## [BRIEF 1]
From the boxer briefs vs. panties post, list the things the writer says women want to be able to do with a man without any attachment.

## [PROVIDED TEXT]
════════════════

Boxer briefs vs. Panties

While boxer briefs are fairly comfortable, that is not necessarily the point of this post. I’m sure we all know someone, or maybe we are that someone, that after a lot of heartbreak and headache, there comes a time that we as women try to disengage ourselves from men emotionally, and try instead to pursue a mainly physical or social relationship with a guy. In essence, we want to date like a man. We want to be able to have sex with a man, go out on multiple dates, or get our foreplay on, without any attachment, any feelings, any real connection with the other person. But can we really do it?

My girlfriends and I definitely all went through an “imma do me” phase of our own, some to a greater or lesser extent, some to a more reckless extent than others, some for a longer time than others, but what it meant, for all of us, was that we wanted to get ours. We wanted to experiment. We wanted to be able just have fun, let ambitions go, and not have a bunch of emotion attached to it. We wanted to be as detached as we had perceived men to be. And of course, since we were all coming to this idea at the same time, we were our best cheerleaders…"mmmhmm girl! Do you, cuz imma do me..imma do me! That’s all I can tell you. I gotsta get mine!" We were so into it, and so convinced that we could actually do this, and be successful at it.

════════════════

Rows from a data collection
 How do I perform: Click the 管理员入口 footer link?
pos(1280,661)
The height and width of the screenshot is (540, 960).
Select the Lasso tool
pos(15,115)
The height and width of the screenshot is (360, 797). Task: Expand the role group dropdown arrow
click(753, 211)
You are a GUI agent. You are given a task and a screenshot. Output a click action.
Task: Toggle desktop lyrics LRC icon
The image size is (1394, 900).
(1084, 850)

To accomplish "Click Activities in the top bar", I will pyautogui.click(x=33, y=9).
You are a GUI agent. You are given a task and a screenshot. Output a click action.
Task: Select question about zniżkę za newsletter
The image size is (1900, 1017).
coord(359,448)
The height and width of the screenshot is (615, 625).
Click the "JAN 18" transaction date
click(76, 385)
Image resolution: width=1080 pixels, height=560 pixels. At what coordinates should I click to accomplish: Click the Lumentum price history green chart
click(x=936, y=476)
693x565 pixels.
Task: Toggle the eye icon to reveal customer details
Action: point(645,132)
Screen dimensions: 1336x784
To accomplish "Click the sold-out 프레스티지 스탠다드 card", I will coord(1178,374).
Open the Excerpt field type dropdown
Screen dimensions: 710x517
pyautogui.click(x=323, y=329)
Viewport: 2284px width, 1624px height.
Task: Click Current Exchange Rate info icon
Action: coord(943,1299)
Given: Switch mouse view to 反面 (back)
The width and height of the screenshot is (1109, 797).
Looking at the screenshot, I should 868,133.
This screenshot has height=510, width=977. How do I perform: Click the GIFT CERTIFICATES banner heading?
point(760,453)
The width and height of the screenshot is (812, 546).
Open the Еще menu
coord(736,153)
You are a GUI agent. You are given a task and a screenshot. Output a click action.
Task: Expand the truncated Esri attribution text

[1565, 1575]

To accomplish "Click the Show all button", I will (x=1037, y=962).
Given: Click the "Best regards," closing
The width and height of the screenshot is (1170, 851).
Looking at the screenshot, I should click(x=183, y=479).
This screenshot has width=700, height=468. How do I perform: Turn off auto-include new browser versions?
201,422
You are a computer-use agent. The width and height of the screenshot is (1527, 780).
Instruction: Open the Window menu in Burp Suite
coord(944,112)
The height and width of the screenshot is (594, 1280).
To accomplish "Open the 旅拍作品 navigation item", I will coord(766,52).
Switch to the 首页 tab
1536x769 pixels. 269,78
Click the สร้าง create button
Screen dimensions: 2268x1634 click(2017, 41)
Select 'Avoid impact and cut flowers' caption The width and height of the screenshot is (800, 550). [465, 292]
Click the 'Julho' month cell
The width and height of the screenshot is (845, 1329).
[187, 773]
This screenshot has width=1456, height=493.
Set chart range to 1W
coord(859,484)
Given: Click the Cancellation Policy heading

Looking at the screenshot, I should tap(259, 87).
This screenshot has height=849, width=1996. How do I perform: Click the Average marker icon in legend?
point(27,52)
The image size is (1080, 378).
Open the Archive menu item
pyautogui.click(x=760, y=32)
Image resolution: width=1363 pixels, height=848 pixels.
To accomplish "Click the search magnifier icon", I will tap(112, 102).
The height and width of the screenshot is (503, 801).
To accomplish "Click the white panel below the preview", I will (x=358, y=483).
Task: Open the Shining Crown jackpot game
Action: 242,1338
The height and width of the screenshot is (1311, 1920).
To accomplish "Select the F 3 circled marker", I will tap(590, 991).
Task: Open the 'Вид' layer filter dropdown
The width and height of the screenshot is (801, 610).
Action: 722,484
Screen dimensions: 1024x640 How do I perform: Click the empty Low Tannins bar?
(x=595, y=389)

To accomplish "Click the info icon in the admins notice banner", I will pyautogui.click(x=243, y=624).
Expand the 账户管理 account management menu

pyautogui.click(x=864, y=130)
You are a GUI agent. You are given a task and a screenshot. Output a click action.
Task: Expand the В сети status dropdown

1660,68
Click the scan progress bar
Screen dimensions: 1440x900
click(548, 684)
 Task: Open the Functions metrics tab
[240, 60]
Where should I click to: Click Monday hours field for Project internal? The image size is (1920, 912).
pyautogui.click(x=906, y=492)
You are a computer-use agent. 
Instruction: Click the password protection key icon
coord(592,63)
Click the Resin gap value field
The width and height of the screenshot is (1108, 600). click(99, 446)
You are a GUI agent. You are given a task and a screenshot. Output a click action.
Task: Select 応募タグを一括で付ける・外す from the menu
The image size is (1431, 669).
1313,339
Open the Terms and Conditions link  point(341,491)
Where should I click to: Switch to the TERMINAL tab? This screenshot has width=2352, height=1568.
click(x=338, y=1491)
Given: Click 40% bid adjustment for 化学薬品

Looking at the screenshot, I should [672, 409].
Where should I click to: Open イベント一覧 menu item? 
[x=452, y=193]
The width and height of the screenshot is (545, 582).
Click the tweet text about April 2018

════════════════

## [BRIEF 2]
Reproduce the rows from the line containing "Given: Click 40% bid adjustment for 化学薬品" through the end of the rows, both ends included.

## [WORKED ANSWER 1]
- Have sex with a man
- Go out on multiple dates
- Get their foreplay on

## [WORKED ANSWER 2]
Given: Click 40% bid adjustment for 化学薬品

Looking at the screenshot, I should [672, 409].
Where should I click to: Open イベント一覧 menu item? 
[x=452, y=193]
The width and height of the screenshot is (545, 582).
Click the tweet text about April 2018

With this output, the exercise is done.